TECHNICAL DESCRIPTION: This patent covers the method, apparatus, and systems used for securing access to a user account, wherein the account has at least a first credential (such as a password) set as an access feature for authenticating the user and includes access to all other systems intended to be securely maintained, i.e., data sharing and data storage. The method includes setting a universal reset credential associated with the account for access to user data, denying a system administrator permission to access the first credential, and permitting the system administrator to reset the access feature from the first credential to the universal reset credential. The secure credential control method, apparatus, and systems may track universal reset actions, for example when a new password is established, and reactivations of accounts after a change is made (e.g., change of password).
The system is comprised of a computer-readable storage medium configured to store, in a database, an access feature set by a user for accessing secure data saved in an account. The access feature is comprised of a user password and a universal reset credential; it denies access to the user password by a system administrator of the system. This protective system prevents the system administrator from being able to change the universal reset credential back to the user password without the user’s acknowledgement after the account has been reset. Information relating to the reset of the account is recorded (logged) for audit purposes. The reset event logs the IP address of the party accessing the account, the number of failed attempts to access the account, and the information that was accessed following each change in the account. The processor is also configured to prevent the system administrator from accessing the logged event information.
Patent No. 11,956,247:
System and Method for Secure Access Control
Gold Comet’s secure platform utilizes patented whitelist controls for authorizing information exchange.
TECHNICAL DESCRIPTION: Typical commercial data and cloud storage systems allow system administrators unrestricted access to users’ accounts, data, and credentials (username, login, password). Such access enables an administrator to create, read, edit, and/or delete data without the user's knowledge and opens the door to insider threat account takeovers such as impersonating the user by sending communications via the targeted user’s account or removing files without the user’s permission. This patent comprises a system and method for ameliorating unilateral system administrator access to user data and for achieving secure access control for messaging, data storage, and the cloud storage system. The secure access control system includes a secure access processor configured to issue a first authorization in response to a first concert of action between a first system administrator connected to the secure access processor and a second system administrator connectable to the secure access processor. This control system secures access to users’ messaging, electronic data storage, and cloud storage accounts and requires the participation of at least two system administrators acting in concert to perform administrative tasks regarding private data access. The system tracks system administrator access to user accounts, logging any attempt to access a user accounts, whether unilaterally or acting in concert with another administrator. This includes credential resets, reactivations, etc., recording the date and time of the event for audit purposes.

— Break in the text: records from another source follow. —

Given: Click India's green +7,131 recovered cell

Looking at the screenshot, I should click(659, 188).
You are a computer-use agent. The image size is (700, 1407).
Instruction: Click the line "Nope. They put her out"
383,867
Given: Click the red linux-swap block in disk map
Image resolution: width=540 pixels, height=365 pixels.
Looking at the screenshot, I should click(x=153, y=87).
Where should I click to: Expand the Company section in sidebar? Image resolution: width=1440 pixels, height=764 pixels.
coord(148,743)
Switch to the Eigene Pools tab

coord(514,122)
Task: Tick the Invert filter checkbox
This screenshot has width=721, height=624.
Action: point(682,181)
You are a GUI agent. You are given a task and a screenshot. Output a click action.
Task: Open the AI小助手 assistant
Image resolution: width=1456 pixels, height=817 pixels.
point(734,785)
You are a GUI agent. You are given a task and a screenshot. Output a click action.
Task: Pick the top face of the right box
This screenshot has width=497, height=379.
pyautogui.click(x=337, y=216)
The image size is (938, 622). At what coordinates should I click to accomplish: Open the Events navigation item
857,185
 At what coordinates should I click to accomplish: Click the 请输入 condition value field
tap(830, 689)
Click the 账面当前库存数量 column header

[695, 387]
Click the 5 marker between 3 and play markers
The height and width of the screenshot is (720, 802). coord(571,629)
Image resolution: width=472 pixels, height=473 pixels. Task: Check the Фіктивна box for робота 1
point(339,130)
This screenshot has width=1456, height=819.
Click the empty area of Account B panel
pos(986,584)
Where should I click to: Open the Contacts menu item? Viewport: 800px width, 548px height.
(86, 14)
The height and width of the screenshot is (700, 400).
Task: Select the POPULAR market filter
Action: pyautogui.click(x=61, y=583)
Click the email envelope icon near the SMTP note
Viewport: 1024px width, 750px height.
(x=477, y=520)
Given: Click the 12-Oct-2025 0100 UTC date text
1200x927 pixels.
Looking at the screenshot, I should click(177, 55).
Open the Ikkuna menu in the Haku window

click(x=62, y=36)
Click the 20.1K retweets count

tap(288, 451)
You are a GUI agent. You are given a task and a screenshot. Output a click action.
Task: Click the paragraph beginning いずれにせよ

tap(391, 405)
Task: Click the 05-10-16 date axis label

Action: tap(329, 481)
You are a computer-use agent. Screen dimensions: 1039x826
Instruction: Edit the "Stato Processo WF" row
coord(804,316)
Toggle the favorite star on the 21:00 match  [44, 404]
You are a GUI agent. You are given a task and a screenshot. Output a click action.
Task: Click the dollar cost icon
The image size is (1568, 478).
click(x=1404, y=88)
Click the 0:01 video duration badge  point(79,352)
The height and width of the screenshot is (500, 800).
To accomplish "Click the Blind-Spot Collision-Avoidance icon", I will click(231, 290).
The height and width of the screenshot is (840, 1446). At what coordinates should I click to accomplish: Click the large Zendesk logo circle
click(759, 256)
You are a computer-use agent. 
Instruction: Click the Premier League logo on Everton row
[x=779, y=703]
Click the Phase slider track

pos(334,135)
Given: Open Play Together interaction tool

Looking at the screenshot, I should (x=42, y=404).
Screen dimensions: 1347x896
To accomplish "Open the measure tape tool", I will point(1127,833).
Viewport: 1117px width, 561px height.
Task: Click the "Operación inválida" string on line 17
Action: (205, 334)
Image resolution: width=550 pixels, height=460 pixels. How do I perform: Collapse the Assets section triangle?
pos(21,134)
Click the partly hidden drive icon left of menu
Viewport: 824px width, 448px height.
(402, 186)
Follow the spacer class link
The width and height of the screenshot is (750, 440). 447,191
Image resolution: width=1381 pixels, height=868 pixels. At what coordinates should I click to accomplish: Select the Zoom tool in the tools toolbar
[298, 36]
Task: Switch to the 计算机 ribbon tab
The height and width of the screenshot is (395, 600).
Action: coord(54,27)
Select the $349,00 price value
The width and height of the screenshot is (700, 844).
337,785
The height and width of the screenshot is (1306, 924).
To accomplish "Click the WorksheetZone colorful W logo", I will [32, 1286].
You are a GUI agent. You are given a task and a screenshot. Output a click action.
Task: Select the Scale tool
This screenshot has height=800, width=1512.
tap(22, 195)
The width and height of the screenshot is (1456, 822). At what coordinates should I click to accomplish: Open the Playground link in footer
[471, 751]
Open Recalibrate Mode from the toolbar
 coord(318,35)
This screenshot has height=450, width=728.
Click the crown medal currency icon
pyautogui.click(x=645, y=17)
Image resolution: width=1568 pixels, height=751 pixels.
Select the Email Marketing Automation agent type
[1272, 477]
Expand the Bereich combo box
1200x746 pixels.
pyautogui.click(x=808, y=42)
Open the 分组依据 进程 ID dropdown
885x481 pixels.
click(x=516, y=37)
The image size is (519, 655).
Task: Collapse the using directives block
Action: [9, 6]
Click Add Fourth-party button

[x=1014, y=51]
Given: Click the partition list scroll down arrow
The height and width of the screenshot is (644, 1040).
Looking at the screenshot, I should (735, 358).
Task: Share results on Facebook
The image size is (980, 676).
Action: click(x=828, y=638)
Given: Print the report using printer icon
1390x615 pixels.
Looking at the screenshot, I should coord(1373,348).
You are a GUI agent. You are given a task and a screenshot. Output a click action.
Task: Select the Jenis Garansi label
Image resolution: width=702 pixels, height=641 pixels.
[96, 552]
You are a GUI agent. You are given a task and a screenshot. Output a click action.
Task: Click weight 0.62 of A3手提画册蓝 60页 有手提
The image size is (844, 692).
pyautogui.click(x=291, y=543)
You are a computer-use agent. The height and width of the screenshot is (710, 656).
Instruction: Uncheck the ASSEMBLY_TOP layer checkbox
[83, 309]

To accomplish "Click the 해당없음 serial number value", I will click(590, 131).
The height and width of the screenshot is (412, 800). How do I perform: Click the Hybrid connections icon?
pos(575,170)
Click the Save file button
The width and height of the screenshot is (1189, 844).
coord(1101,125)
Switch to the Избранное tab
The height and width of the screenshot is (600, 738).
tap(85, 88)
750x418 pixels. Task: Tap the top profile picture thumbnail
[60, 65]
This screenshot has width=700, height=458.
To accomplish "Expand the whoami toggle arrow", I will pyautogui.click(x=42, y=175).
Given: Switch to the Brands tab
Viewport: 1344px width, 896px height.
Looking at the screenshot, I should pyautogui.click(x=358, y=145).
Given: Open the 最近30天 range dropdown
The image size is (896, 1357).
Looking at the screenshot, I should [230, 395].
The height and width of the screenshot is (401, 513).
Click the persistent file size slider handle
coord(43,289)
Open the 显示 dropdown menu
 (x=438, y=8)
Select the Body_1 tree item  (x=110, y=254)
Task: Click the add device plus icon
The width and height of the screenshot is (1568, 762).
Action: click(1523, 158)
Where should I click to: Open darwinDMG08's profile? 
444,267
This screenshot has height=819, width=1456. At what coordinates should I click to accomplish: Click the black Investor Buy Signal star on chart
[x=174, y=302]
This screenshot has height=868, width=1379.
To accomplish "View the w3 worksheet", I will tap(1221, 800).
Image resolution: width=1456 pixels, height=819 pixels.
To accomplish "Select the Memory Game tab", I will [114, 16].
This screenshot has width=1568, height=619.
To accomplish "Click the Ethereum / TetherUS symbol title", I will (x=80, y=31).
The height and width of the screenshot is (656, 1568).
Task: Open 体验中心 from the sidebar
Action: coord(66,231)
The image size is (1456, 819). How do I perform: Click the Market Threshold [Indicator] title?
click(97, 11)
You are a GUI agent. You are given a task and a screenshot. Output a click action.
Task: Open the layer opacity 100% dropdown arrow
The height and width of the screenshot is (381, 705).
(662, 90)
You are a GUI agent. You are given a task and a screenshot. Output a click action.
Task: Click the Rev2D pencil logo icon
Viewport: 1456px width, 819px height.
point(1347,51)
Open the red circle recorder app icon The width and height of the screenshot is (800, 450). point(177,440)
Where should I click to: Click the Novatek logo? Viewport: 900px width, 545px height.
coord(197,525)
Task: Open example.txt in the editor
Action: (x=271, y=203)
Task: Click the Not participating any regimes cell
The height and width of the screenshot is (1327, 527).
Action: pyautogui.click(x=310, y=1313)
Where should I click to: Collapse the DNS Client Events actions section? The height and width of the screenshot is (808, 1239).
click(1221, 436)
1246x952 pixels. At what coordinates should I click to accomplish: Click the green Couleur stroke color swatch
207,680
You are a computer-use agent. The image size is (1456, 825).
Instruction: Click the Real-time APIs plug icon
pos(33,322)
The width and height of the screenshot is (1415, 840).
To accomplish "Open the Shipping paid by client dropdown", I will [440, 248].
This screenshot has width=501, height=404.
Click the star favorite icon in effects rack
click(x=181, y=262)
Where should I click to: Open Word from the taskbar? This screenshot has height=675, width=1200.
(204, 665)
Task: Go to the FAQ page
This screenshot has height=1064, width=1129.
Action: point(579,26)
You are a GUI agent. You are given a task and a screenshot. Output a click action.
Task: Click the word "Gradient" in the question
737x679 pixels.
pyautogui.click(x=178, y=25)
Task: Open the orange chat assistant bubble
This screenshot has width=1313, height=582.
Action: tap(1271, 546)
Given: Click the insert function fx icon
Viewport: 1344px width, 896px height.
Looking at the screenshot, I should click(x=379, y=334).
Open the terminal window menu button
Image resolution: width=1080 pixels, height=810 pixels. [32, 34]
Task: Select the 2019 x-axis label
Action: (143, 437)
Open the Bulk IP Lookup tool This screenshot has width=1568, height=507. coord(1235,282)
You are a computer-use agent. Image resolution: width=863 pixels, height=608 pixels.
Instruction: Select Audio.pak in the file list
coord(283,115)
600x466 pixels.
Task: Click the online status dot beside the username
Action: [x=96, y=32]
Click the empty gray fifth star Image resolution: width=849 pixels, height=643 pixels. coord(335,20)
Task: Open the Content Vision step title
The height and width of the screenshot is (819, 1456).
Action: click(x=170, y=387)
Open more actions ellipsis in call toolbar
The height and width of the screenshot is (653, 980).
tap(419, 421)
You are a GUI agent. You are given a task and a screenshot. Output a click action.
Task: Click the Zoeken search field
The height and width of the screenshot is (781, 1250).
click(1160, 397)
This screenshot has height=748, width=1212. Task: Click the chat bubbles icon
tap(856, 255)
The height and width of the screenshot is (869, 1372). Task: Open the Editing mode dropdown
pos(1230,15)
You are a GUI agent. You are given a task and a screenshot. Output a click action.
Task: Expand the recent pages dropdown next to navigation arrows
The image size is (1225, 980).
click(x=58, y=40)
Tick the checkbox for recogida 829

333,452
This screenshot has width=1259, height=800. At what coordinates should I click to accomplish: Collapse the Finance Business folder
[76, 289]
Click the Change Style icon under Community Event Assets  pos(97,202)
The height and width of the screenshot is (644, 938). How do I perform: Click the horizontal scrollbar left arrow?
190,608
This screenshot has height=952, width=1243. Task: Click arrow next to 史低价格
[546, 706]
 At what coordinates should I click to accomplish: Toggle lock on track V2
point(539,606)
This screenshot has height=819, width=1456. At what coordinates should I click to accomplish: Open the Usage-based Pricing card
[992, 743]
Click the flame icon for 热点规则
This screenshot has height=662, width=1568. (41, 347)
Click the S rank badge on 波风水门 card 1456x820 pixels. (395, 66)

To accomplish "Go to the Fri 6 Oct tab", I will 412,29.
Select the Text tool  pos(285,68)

To summarize, this patent comprises and refines a computer-implemented method for storing a plurality of data access rules associated with one or more system administrators that cover: 1) storing information representing credentials associated with access sessions of user devices in the system, 2) obtaining sensitive data related to a user operating the user device during the access session, 3) determining and setting a minimum number of system administrators required to perform an action, 4) detecting in real time how many system administrators are connected to the secure access processor, and 5) verifying system administrator(s) currently connected to the secure access processor is(are) in accordance with the plurality of data access rules.